[TASK TO CARRY OUT] Go through the entries below and swap every "How do I perform" for "How can I do", keeping everything else unchanged.

BEGIN EXERCISE MATERIALS

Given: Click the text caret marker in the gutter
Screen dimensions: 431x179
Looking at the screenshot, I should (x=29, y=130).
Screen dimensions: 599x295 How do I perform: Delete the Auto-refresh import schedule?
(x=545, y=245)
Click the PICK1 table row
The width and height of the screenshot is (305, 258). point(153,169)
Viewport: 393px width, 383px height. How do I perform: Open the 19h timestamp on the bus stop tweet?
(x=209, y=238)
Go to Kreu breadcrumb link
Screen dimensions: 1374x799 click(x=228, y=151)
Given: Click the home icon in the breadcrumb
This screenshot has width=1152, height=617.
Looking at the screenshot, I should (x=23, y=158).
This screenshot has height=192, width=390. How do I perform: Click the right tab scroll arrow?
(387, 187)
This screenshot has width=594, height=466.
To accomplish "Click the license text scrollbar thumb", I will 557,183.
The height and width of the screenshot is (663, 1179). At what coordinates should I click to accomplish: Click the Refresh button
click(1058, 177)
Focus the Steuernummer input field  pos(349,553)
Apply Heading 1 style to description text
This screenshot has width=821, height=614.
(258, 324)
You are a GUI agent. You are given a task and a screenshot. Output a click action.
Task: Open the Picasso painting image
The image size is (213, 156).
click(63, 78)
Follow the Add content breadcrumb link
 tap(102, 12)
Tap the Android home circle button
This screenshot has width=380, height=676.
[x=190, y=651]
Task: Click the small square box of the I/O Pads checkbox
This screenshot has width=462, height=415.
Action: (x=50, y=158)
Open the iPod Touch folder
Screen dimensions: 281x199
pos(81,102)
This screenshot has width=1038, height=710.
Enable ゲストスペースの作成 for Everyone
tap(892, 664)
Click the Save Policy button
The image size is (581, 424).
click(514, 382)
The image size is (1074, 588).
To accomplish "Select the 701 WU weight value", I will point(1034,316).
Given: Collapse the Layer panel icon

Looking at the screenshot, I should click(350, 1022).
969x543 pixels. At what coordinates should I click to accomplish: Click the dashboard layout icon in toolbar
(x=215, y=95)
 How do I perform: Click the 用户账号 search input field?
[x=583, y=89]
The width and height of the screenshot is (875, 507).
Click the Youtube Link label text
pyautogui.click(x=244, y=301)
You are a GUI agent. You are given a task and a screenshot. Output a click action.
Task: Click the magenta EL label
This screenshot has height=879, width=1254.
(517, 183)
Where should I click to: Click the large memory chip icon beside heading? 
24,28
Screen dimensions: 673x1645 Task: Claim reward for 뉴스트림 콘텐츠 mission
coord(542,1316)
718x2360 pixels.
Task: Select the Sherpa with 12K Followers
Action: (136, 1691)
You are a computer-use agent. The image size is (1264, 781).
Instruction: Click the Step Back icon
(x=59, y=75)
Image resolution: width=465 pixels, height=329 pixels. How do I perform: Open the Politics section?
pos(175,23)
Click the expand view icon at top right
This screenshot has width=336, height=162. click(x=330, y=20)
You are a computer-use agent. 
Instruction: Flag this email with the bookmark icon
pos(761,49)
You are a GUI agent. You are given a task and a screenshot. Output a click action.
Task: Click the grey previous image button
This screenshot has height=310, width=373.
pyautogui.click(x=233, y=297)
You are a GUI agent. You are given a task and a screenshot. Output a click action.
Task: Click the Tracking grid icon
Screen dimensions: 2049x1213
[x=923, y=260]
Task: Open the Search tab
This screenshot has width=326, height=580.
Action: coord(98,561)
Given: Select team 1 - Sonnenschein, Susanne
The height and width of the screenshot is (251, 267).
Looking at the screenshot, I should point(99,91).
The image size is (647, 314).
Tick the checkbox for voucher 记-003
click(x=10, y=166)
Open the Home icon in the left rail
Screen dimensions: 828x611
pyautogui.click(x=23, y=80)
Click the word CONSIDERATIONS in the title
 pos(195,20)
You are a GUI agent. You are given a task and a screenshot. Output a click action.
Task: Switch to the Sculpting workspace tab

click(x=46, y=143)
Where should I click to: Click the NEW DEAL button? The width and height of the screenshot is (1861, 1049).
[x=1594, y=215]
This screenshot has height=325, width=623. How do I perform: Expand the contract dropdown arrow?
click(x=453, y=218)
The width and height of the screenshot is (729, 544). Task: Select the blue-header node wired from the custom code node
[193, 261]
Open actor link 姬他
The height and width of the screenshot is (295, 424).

END EXERCISE MATERIALS

[EXERCISE RESULT]
Given: Click the text caret marker in the gutter
Screen dimensions: 431x179
Looking at the screenshot, I should (x=29, y=130).
Screen dimensions: 599x295 How can I do: Delete the Auto-refresh import schedule?
(x=545, y=245)
Click the PICK1 table row
The width and height of the screenshot is (305, 258). point(153,169)
Viewport: 393px width, 383px height. How can I do: Open the 19h timestamp on the bus stop tweet?
(x=209, y=238)
Go to Kreu breadcrumb link
Screen dimensions: 1374x799 click(x=228, y=151)
Given: Click the home icon in the breadcrumb
This screenshot has width=1152, height=617.
Looking at the screenshot, I should (x=23, y=158).
This screenshot has height=192, width=390. How can I do: Click the right tab scroll arrow?
(387, 187)
This screenshot has width=594, height=466.
To accomplish "Click the license text scrollbar thumb", I will 557,183.
The height and width of the screenshot is (663, 1179). At what coordinates should I click to accomplish: Click the Refresh button
click(1058, 177)
Focus the Steuernummer input field  pos(349,553)
Apply Heading 1 style to description text
This screenshot has width=821, height=614.
(258, 324)
You are a GUI agent. You are given a task and a screenshot. Output a click action.
Task: Open the Picasso painting image
The image size is (213, 156).
click(63, 78)
Follow the Add content breadcrumb link
 tap(102, 12)
Tap the Android home circle button
This screenshot has width=380, height=676.
[x=190, y=651]
Task: Click the small square box of the I/O Pads checkbox
This screenshot has width=462, height=415.
Action: (x=50, y=158)
Open the iPod Touch folder
Screen dimensions: 281x199
pos(81,102)
This screenshot has width=1038, height=710.
Enable ゲストスペースの作成 for Everyone
tap(892, 664)
Click the Save Policy button
The image size is (581, 424).
click(514, 382)
The image size is (1074, 588).
To accomplish "Select the 701 WU weight value", I will point(1034,316).
Given: Collapse the Layer panel icon

Looking at the screenshot, I should click(350, 1022).
969x543 pixels. At what coordinates should I click to accomplish: Click the dashboard layout icon in toolbar
(x=215, y=95)
 How can I do: Click the 用户账号 search input field?
[x=583, y=89]
The width and height of the screenshot is (875, 507).
Click the Youtube Link label text
pyautogui.click(x=244, y=301)
You are a GUI agent. You are given a task and a screenshot. Output a click action.
Task: Click the magenta EL label
This screenshot has height=879, width=1254.
(517, 183)
Where should I click to: Click the large memory chip icon beside heading? 
24,28
Screen dimensions: 673x1645 Task: Claim reward for 뉴스트림 콘텐츠 mission
coord(542,1316)
718x2360 pixels.
Task: Select the Sherpa with 12K Followers
Action: (136, 1691)
You are a computer-use agent. The image size is (1264, 781).
Instruction: Click the Step Back icon
(x=59, y=75)
Image resolution: width=465 pixels, height=329 pixels. How can I do: Open the Politics section?
pos(175,23)
Click the expand view icon at top right
This screenshot has width=336, height=162. click(x=330, y=20)
You are a computer-use agent. 
Instruction: Flag this email with the bookmark icon
pos(761,49)
You are a GUI agent. You are given a task and a screenshot. Output a click action.
Task: Click the grey previous image button
This screenshot has height=310, width=373.
pyautogui.click(x=233, y=297)
You are a GUI agent. You are given a task and a screenshot. Output a click action.
Task: Click the Tracking grid icon
Screen dimensions: 2049x1213
[x=923, y=260]
Task: Open the Search tab
This screenshot has width=326, height=580.
Action: coord(98,561)
Given: Select team 1 - Sonnenschein, Susanne
The height and width of the screenshot is (251, 267).
Looking at the screenshot, I should point(99,91).
The image size is (647, 314).
Tick the checkbox for voucher 记-003
click(x=10, y=166)
Open the Home icon in the left rail
Screen dimensions: 828x611
pyautogui.click(x=23, y=80)
Click the word CONSIDERATIONS in the title
 pos(195,20)
You are a GUI agent. You are given a task and a screenshot. Output a click action.
Task: Switch to the Sculpting workspace tab

click(x=46, y=143)
Where should I click to: Click the NEW DEAL button? The width and height of the screenshot is (1861, 1049).
[x=1594, y=215]
This screenshot has height=325, width=623. How can I do: Expand the contract dropdown arrow?
click(x=453, y=218)
The width and height of the screenshot is (729, 544). Task: Select the blue-header node wired from the custom code node
[193, 261]
Open actor link 姬他
The height and width of the screenshot is (295, 424).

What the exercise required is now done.